Turns out current methods like I3D with scene-level convolutional operators heavily relies on spatial appearance rather than temporal transfromations or geometric relations, and thus failed this task.
This paper introduces a model that relies on a sparse and semantically-rich object graph learnt for each action, learning explicit relations between subjects and objects.
It also introduces something-else dataset and a compositional action recognition task where training and testing data are split in a way to test the ability of compositionality of the model.
Note
Improving Token-Mixer
The spatial interaction mudule looks just like a token-mixer. Probably changing it to self-attention to improve performance?
Approach
Spatial-Temporal Interaction Networks

Figure 1: Architecture Overview
STIN = Object Detector + Tracker + Reasoning
By modeling the transfromation of object geometric relations in a video, STIN can generalize well to unseen compositions.
Object-centric Representation
A video with T frames => Object detection: hands, generic candidate consituent objects.
Extracting two types ob feature representation for each bounding box
- Bouding box coordinates:
- center coordinate + width + height => MLP => d-dimensional feature
- Object Identity: Another d-dimensional dembedding to represent identities of objects and subjects
- Subject embedding(agent): representing hands in an action
- Object embedding: representing objects invovled in the action
- Null embedding: representing dummy boxes irrelevant to the action
Spatial-temporal Interaction Reasoning
Given \(T\) video frames and \(N\) objects per frame, we denote the set of object features as \(X=\) \(\left(x_{1}^{1}, \ldots, x_{N}^{1}, x_{1}^{2}, \ldots, x_{N}^{2}, \ldots, x_{N}^{T}\right)\), where \(x_{i}^{t}\) represents the feature of object \(i\) in frame \(t\).
-
Spatial Interaction Module
Perfoming spatial interaction reasoning amnong N objects in each frame.

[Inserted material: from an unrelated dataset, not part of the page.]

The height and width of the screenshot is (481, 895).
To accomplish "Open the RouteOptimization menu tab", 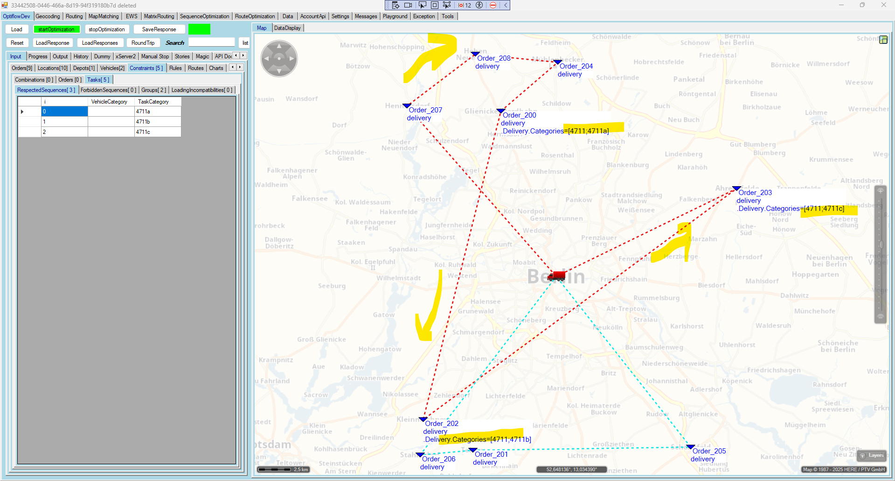I will pyautogui.click(x=255, y=16).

\[ f\left(x_{i}^{t}\right)=\operatorname{ReLU}\left(W_{f}^{T}\left[x_{i}^{t}, \frac{1}{N-1} \sum_{j \neq i} x_{j}^{t}\right]\right) \]

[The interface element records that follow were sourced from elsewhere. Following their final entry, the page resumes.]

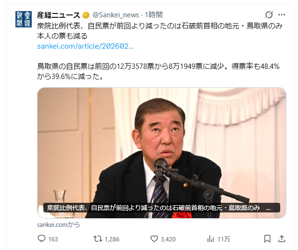
Task: Click the 産経新聞 profile avatar
Action: [24, 19]
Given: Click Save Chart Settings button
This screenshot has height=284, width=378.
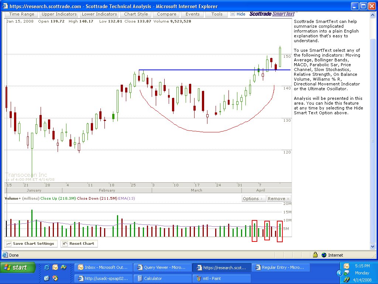Looking at the screenshot, I should click(31, 243).
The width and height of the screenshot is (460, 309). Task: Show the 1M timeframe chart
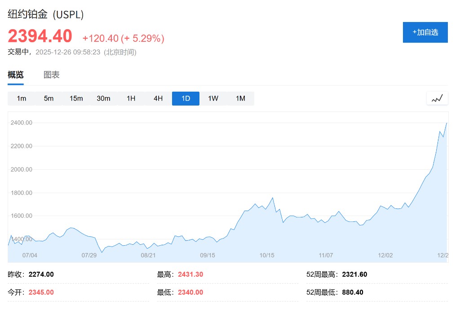[240, 98]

where [,] denotes concatenation of two features in the channel dimension and \(W_{f}^{T}\) is learnable weights implemented by a fully connected layer.
-
Temporal Interaction Module
Given these aggregated feature of objects in each frame, performing temporal reasoning on top of them.
\[ p(X)=W_{p}^{T} h\left(\left\{g\left(x_{i}^{1}, \ldots, x_{i}^{T}\right)\right\}_{i=1}^{N}\right) \]
where \(h\) is a function combining and aggregating the information of tracklets.
In this study, two different approaches are proposed to combine tracklets:
- Design \(h\) as a simple averaging function to prove the effectiveness of our spatial-temporal interaction reasoning.
- Utilize non-local block as the function \(h\).The non-local block encodes the pairwise relationships between every two trajectory features before averaging them.
-
Combining Video Appearance Representation
3D conv backbone to transform video into a d-dimentional feature, the appearance representation is especially helpful when the action has no prominent inter-object dynamics
Video appearance representations are concatenated with object representations \(h\left(\left\{g\left(x_{i}^{1}, \ldots, x_{i}^{T}\right)\right\}_{i=1}^{N}\right)\), before fed into the classifier.